Quando ela finalmente levantou o rosto e nossos olhos se encontraram, eu ri nervoso.
"Vou dar uma conferida na piscina," falei, apontando para trás de mim, apesar de ter acabado de vir de lá.
Ela concordou com a cabeça, mas eu não me movi na hora. Não era nem que minhas pernas não me obedeciam, meu cérebro simplesmente não tinha dado a ordem. Eu já devia tê-la visto daquele jeito algum dia, apesar de só conseguir lembrar dela nas festas de Lola vestida de criada. Mas tinha alguma coisa muito familiar ao jeito que ela afastava os cachos do rosto. Como eu pude ter me esquecido de quando ela tinha estado tão bonita? Era bem o tipo de coisa que eu fazia questão de me lembrar para sempre.
"E então?" A voz de Marlee me acordou. "Você não vai checar a piscina?"

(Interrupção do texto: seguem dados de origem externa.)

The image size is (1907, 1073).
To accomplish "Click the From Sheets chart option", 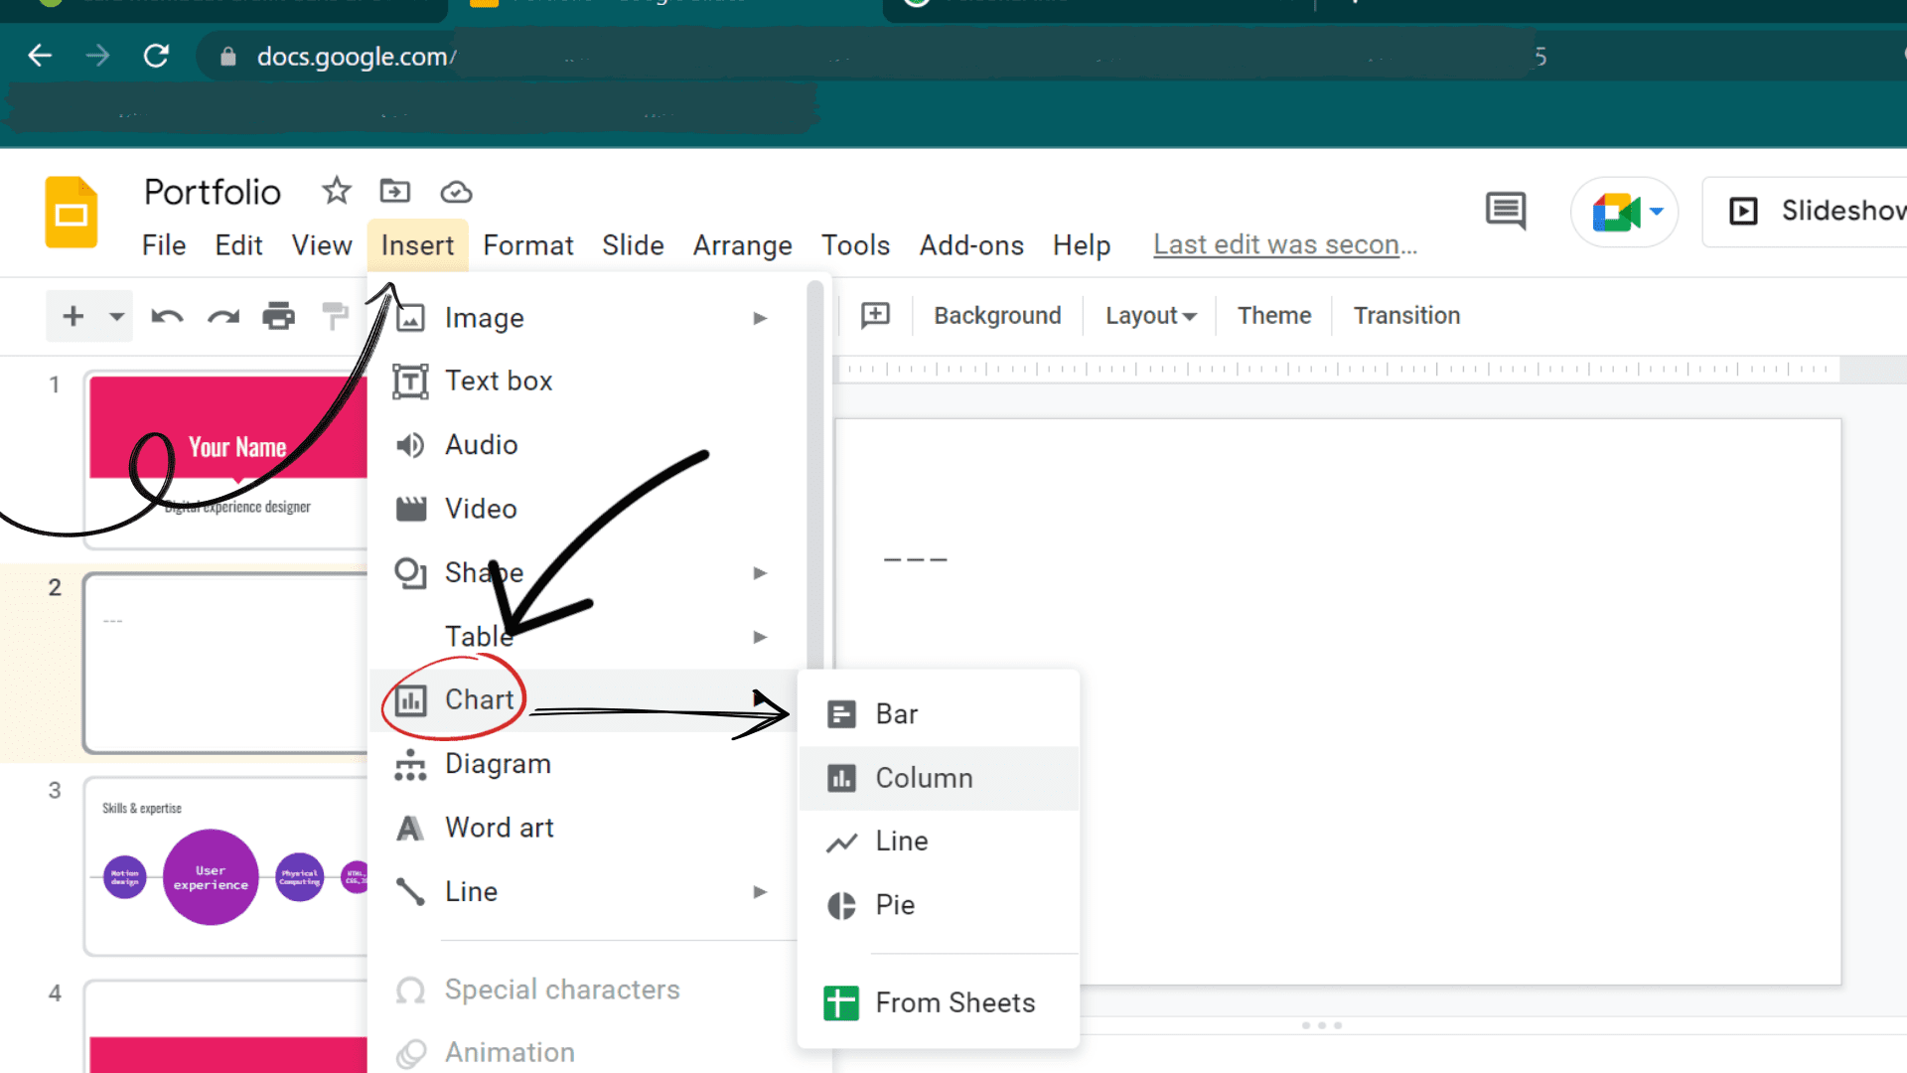I will click(x=954, y=1002).
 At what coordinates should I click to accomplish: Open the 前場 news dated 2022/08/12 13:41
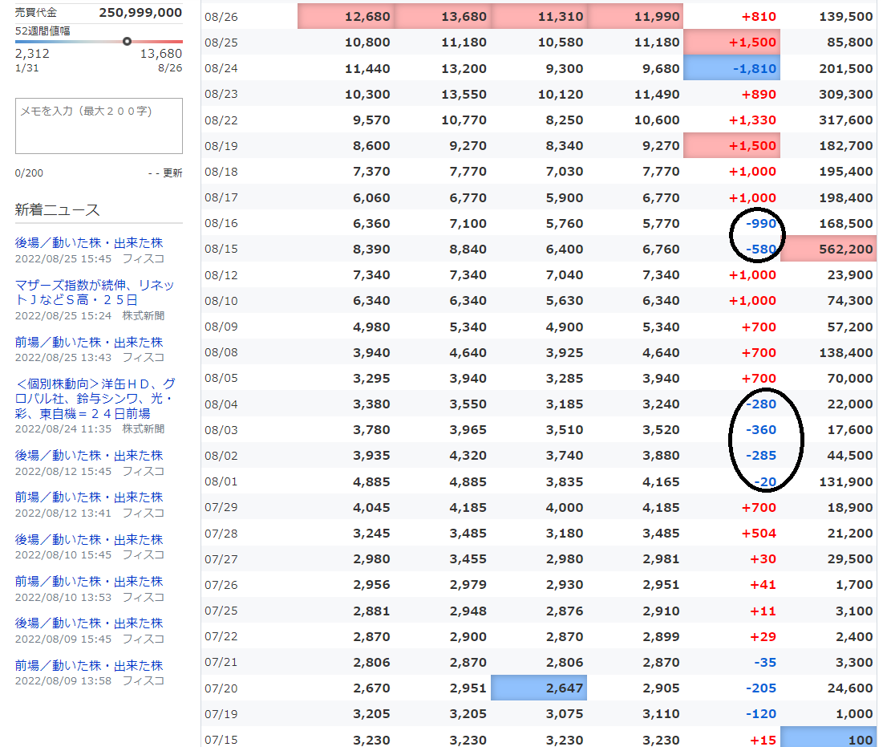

"Ah," me virei para olhá-la. "Claro, vou," levei uma mão ao peito e senti a carta dentro do blazer. Não era a Karen, mas pelo menos eu podia entregá-la de um jeito ou de outro. "Clare," falei, voltando a mirá-la. Ela sorriu, de um jeito esquisito. Era quase como se ela estivesse bonita demais para que qualquer expressão parecesse natural. "Tem como você entregar para mim?" Pedi, tirando a carta do bolso e a segurando à sua frente.
Ela olhou para o envelope por alguns segundos, parecendo tentar lembrar o que era aquilo. Eu não queria explicar na frente de Marlee, mas precisava ter certeza de que ela sabia o que eu estava pedindo.
"É para a-"
"Eu sei," ela me cortou, pegando a carta da minha mão. "Achei que tivesse desistido," acabou falando, quase como se aquilo fosse motivo de decepção para ela.
"Não," eu disse. "Demorei porque não sou muito bom de escrever. Talvez você possa me ajudar da próxima vez-"
"Não," ela me cortou outra vez, com urgência. "Cartas ruins e autênticas são bem melhores do que boas e falsas," concordei com a cabeça, mas ainda assim não me mexi. Nem me deixei olhar para nenhum outro lugar. Mesmo que fosse o cabelo, ou sei lá o quê que ela tinha passado na cara toda que a deixava tão bonita, eu ainda só conseguia olhar para seus olhos. E desviar deles só foi possível quando ela continuou falando. "Marlee, vamos ver se a princesa está pronta?" Ela se virou para ela e as duas saíram da tenda, me dando um sorriso e pedindo para eu avisar se tivesse algum problema com a piscina.
Eu as segui com os olhos até que estivessem no castelo. E ainda fiz questão de ir até as portas do jardim para conseguir ver um pouco mais enquanto elas subiam as escadas.